Records supplied:
:::::

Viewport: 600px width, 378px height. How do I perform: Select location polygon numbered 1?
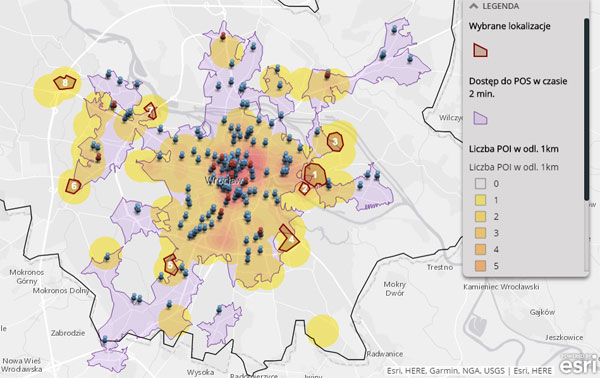click(x=315, y=175)
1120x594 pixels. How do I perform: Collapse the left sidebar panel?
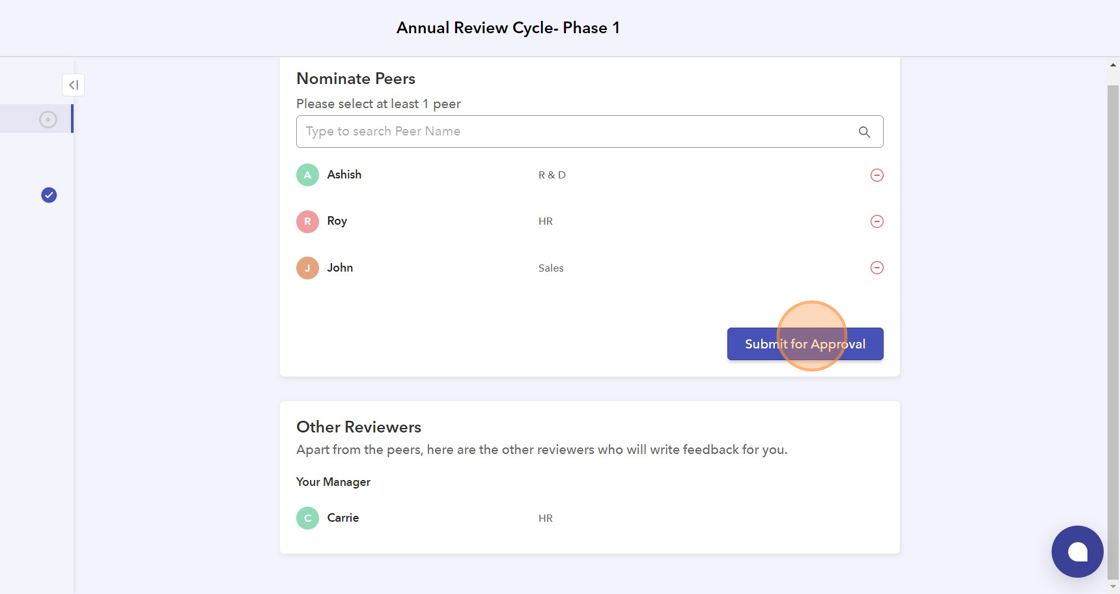point(73,85)
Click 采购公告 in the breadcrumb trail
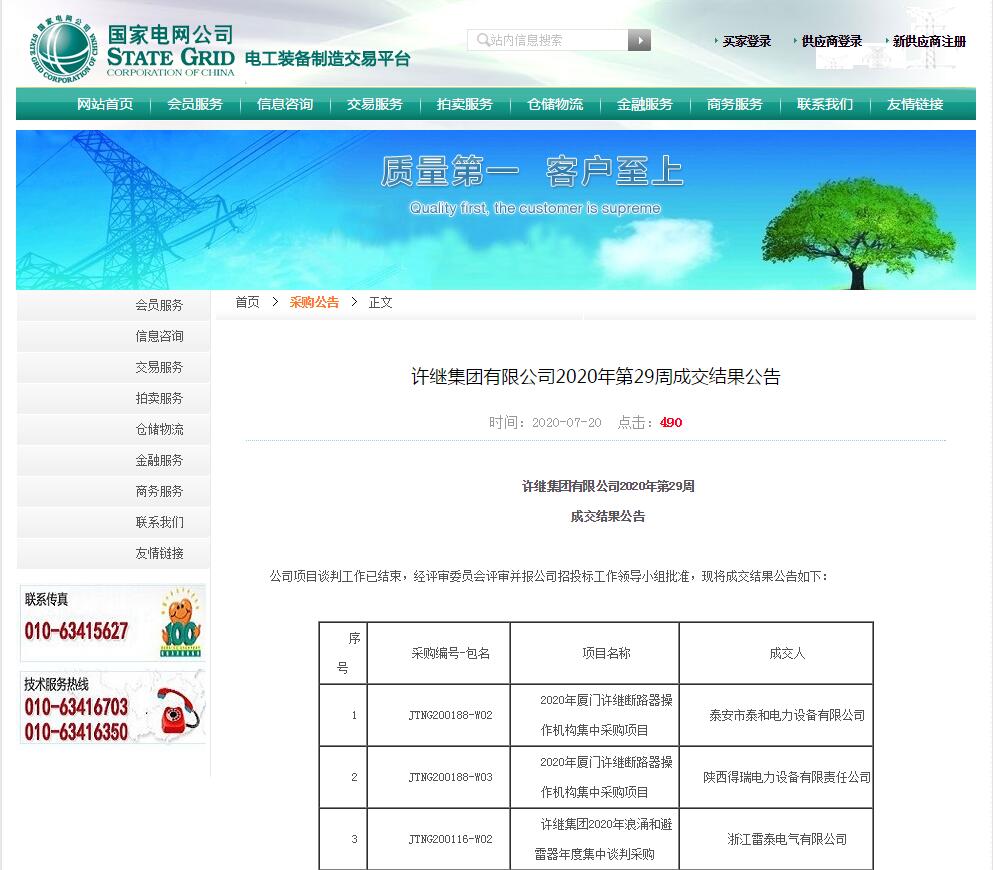The height and width of the screenshot is (870, 993). [314, 302]
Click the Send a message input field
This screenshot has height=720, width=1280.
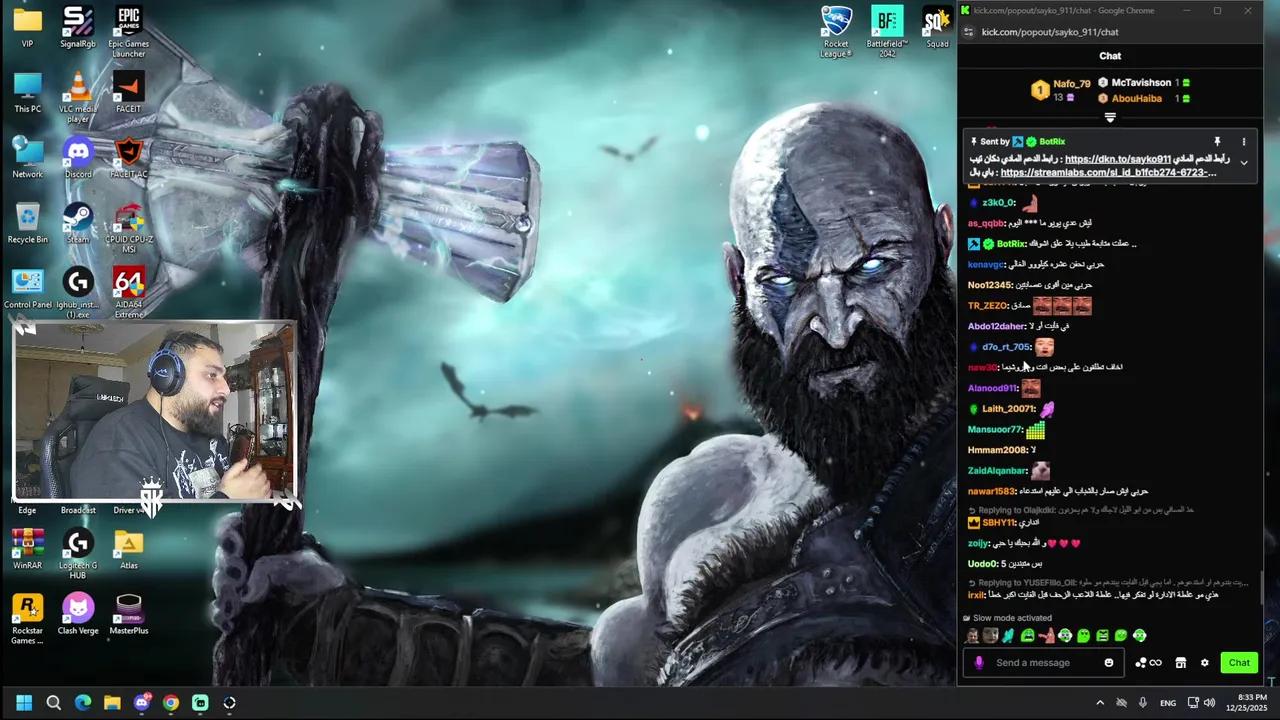click(x=1033, y=662)

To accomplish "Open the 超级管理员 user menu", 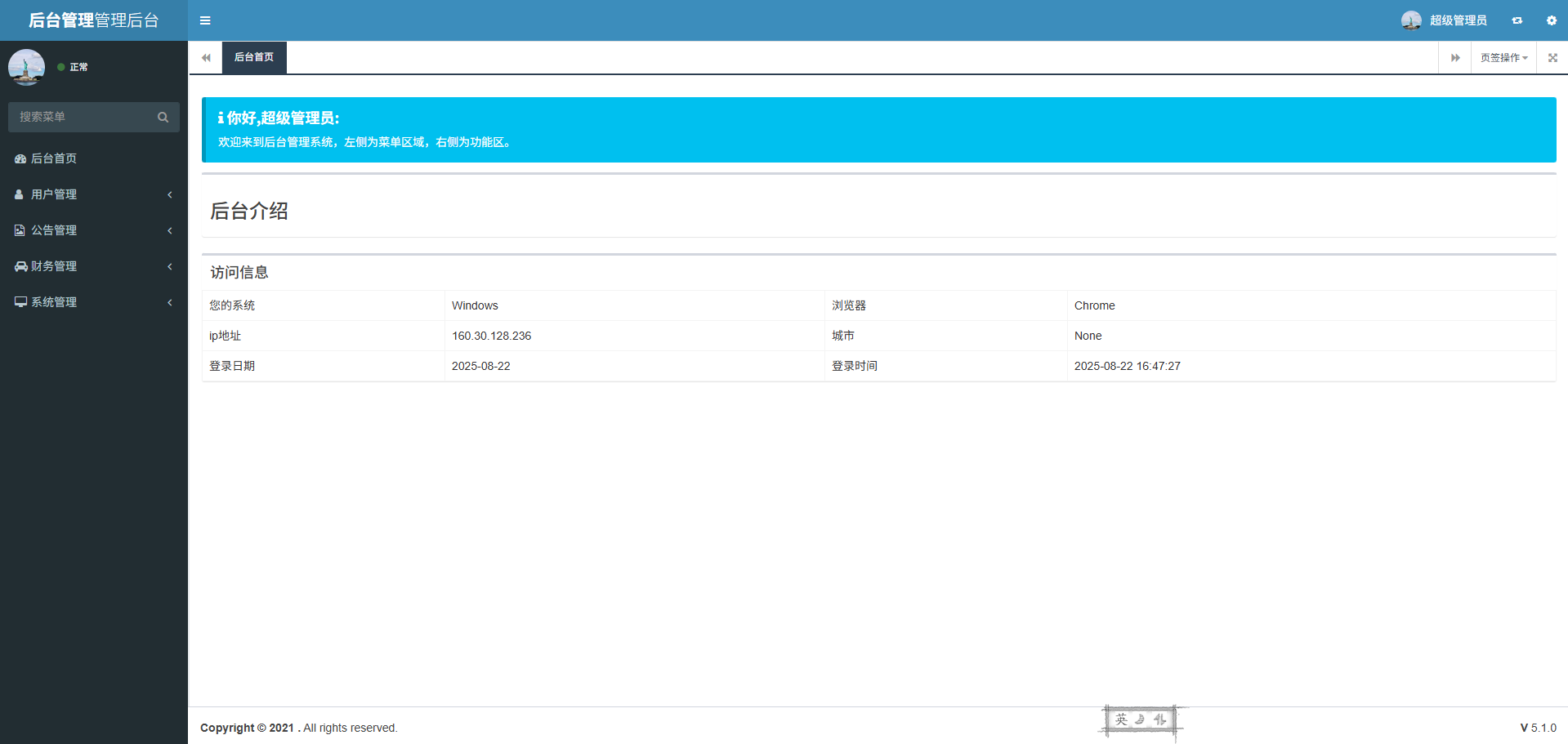I will pos(1445,20).
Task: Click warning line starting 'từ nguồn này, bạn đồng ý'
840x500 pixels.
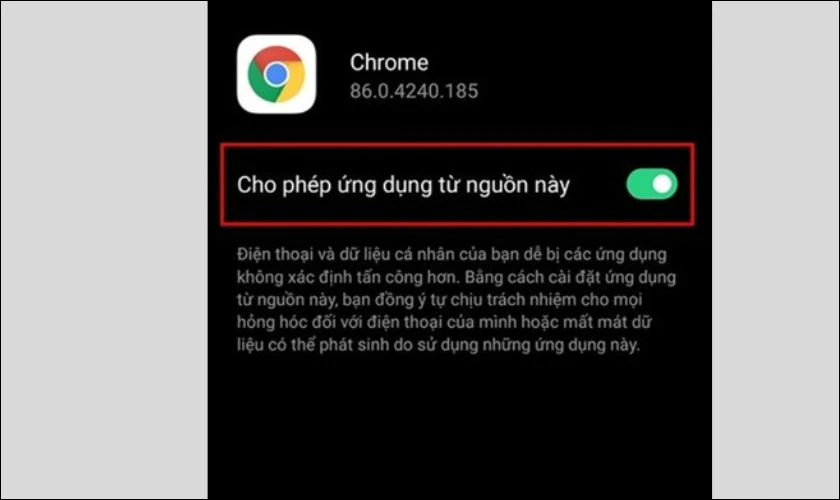Action: [x=439, y=300]
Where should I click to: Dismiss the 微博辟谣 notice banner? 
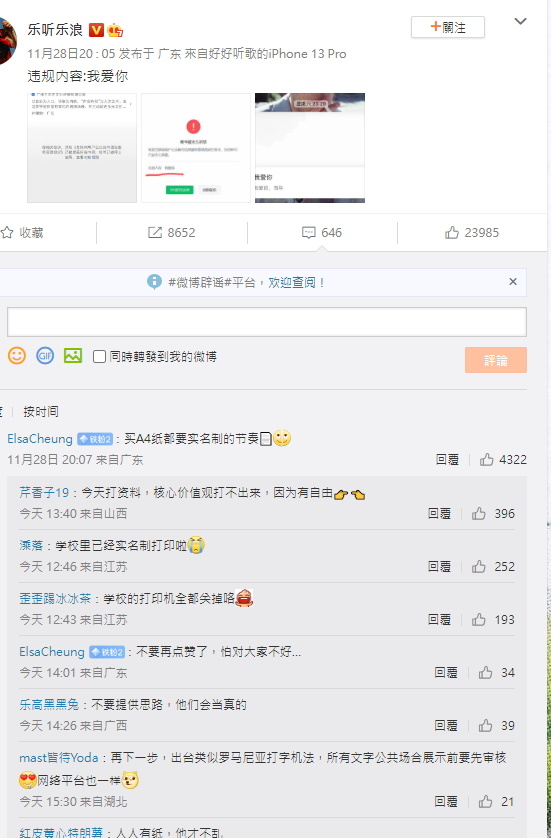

:::::

Problem: Leave every picture out and retype exactly the lines of the records above from the one holding "Task: Click warning" through the last, both ends included and nothing besides.

Response for this exercise:
Task: Click warning line starting 'từ nguồn này, bạn đồng ý'
840x500 pixels.
Action: [x=439, y=300]
Where should I click to: Dismiss the 微博辟谣 notice banner? 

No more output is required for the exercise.